I assumed Photoshop was multithreaded these days. Can't win for losing...

Robear wrote:

I assumed Photoshop was multithreaded these days. Can't win for losing...

Photoshop is unlikely to max out your CPU these days. It can use the GPU for some stuff, but I haven't observed it being CPU bound very often. Limited by memory, on the other hand...

There are some apps that I'm curious about, like 3D renders, which certainly can max out the CPU. But I'm not sure if even those would be much affected. I haven't got time to benchmark them at the moment, since the performance code for my day job is GPU-bound these days.

Robear wrote:
Cube wrote:

We supported SPARC and Solaris for years, and it was absolute hell. The GNU toolchain is a circle of hell unto itself, but Sun everything was somehow worse.
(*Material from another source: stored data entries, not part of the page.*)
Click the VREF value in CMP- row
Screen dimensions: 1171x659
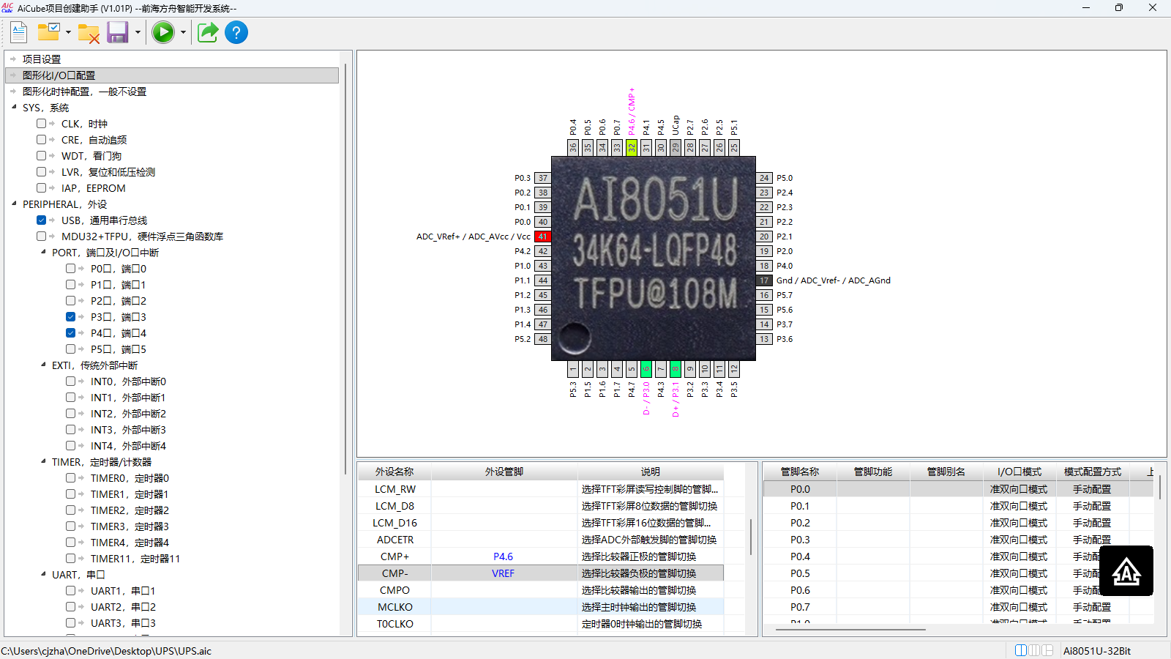504,573
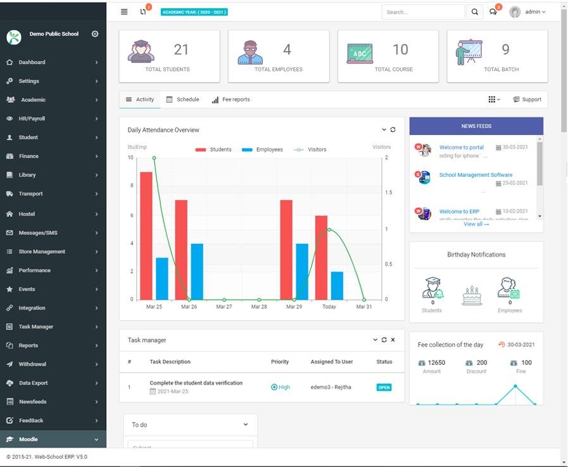Toggle the Visitors line in chart legend
This screenshot has width=568, height=467.
coord(310,150)
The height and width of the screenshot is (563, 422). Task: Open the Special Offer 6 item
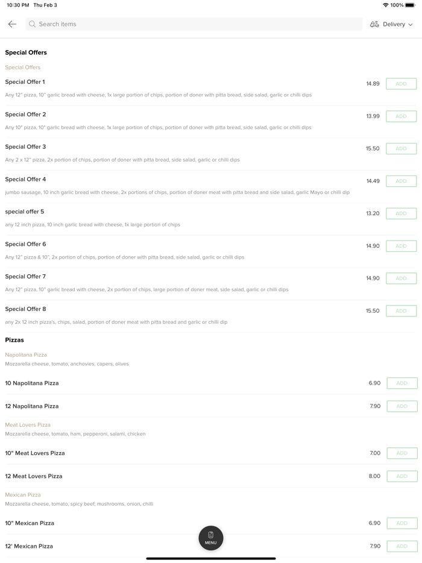25,244
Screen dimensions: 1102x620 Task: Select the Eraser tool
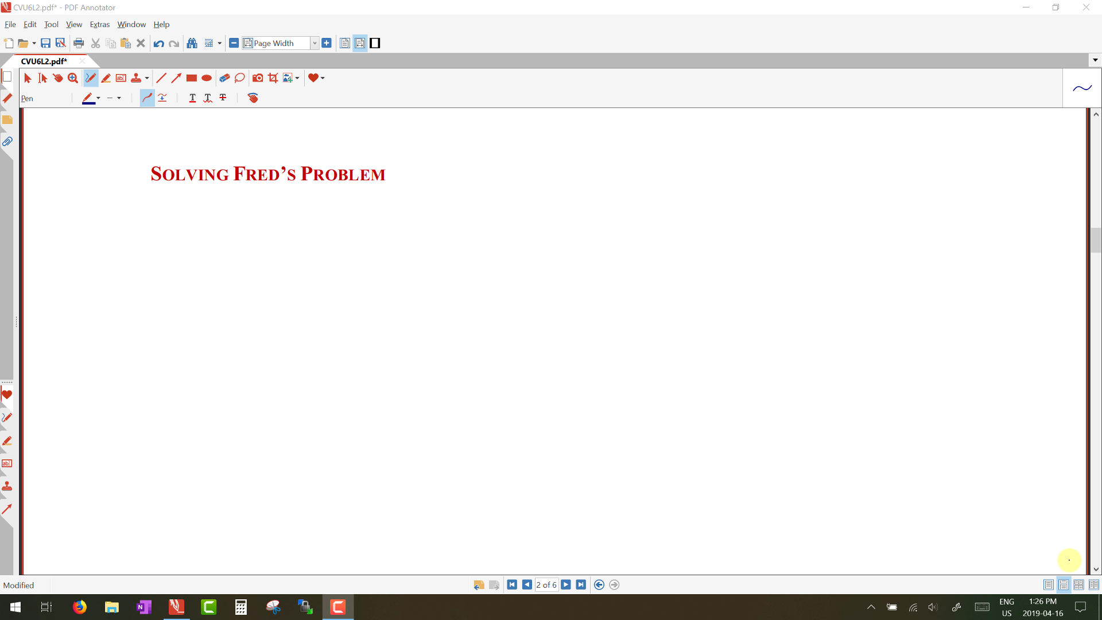click(224, 78)
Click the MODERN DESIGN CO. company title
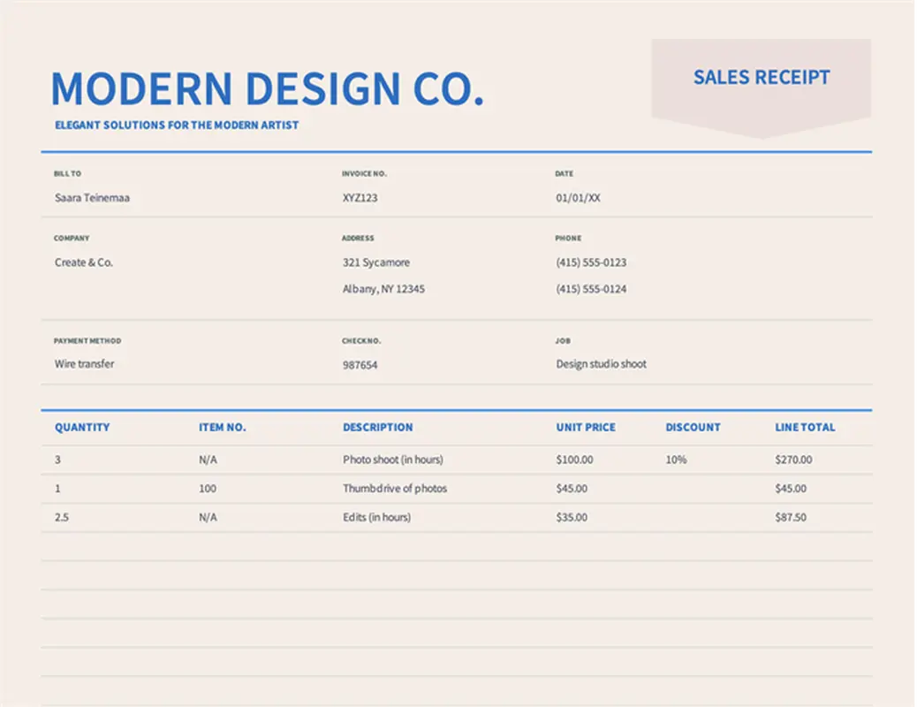The image size is (917, 707). tap(267, 89)
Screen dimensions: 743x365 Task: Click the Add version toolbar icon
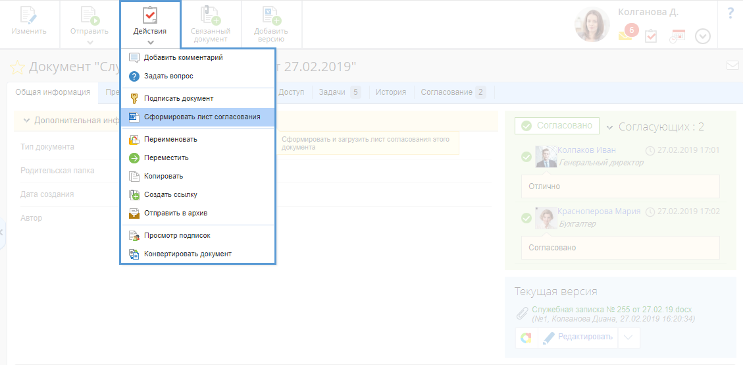pyautogui.click(x=270, y=24)
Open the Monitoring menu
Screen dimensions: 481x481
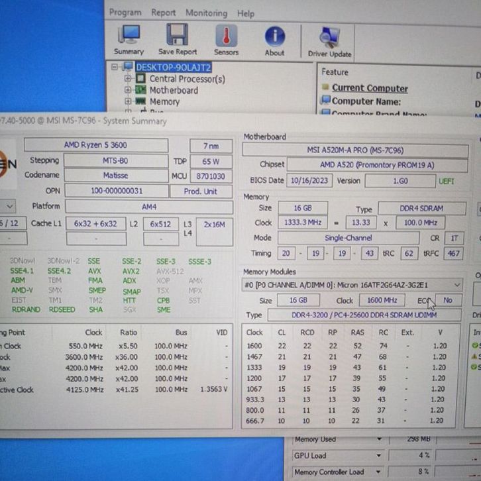coord(206,13)
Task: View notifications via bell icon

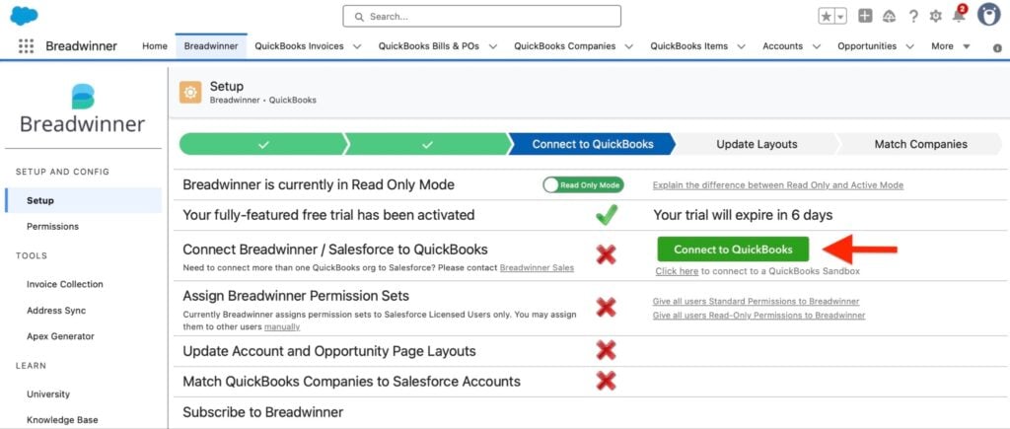Action: point(959,16)
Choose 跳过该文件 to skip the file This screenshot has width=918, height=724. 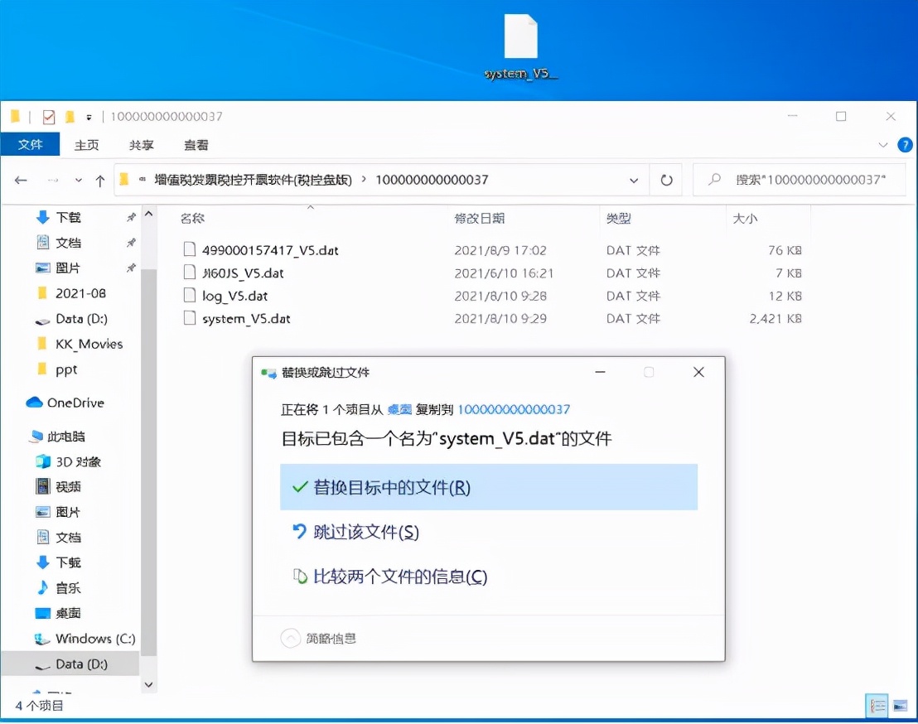click(365, 532)
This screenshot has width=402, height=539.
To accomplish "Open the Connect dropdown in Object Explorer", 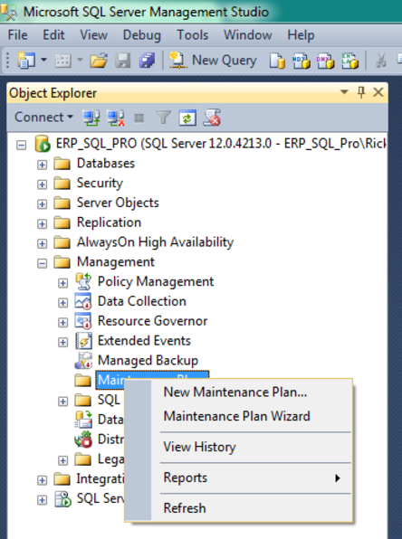I will point(43,118).
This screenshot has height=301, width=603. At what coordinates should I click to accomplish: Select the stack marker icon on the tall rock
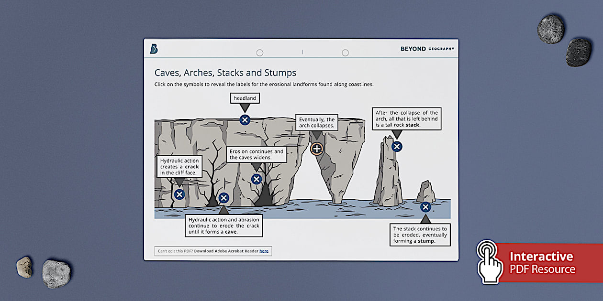pos(396,147)
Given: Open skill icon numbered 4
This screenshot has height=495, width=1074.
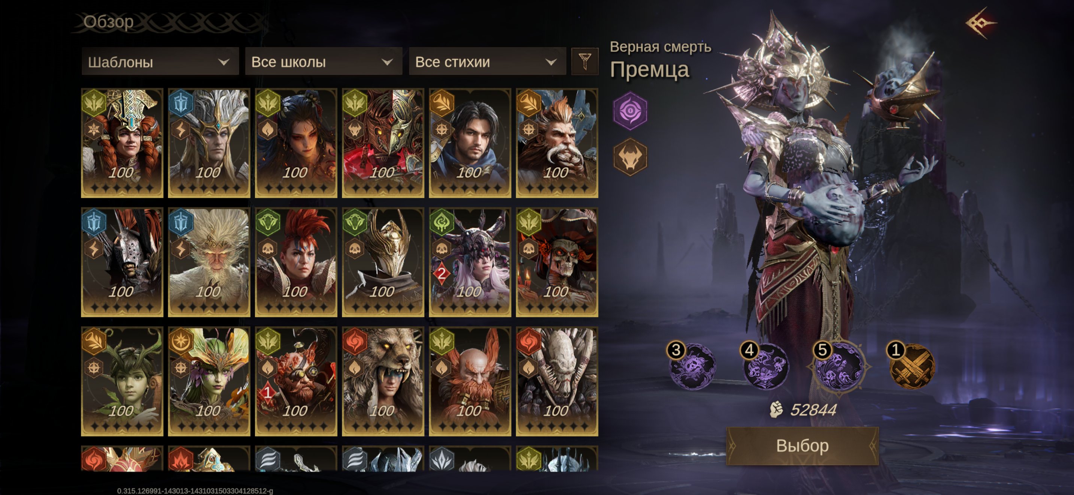Looking at the screenshot, I should [x=765, y=365].
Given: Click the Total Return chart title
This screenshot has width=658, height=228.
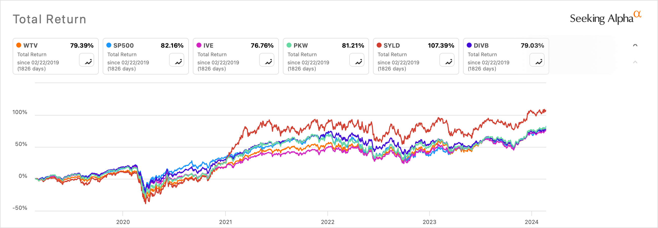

I worked with and for Sun Micro, and then Oracle hardware side, since the 80's, and you're literally the first person I've had say this. I've had customers upset with one thing or another, of course, but "absolute hell"? First for me. (Expressing surprise here, not disbelief, I'm sure you have good reasons for that.)

I can count the number of customers I had who are happier after leaving Sun behind on one hand with fingers left over. Most of them wish they didn't have to. But to each his own.

(I no longer work for Oracle.)

Well, I'll put up my hand in Cube's support. I've been paid to develop software in C++ using the Microsoft, Apple, GNU, and Sun toolchains, and that's my best-to-worst order. (Also SGI, but that was so long ago I don't remember the details.)

(...yeah, it's possible this may be ever so slightly off topic, sorry.)

clang's been better than MSVC for a while, IMO, unless you really need an IDE to drive for you. (And clang has great tools for that, it's just that Xcode feels like crap. I haven't found an excuse to try Rider.)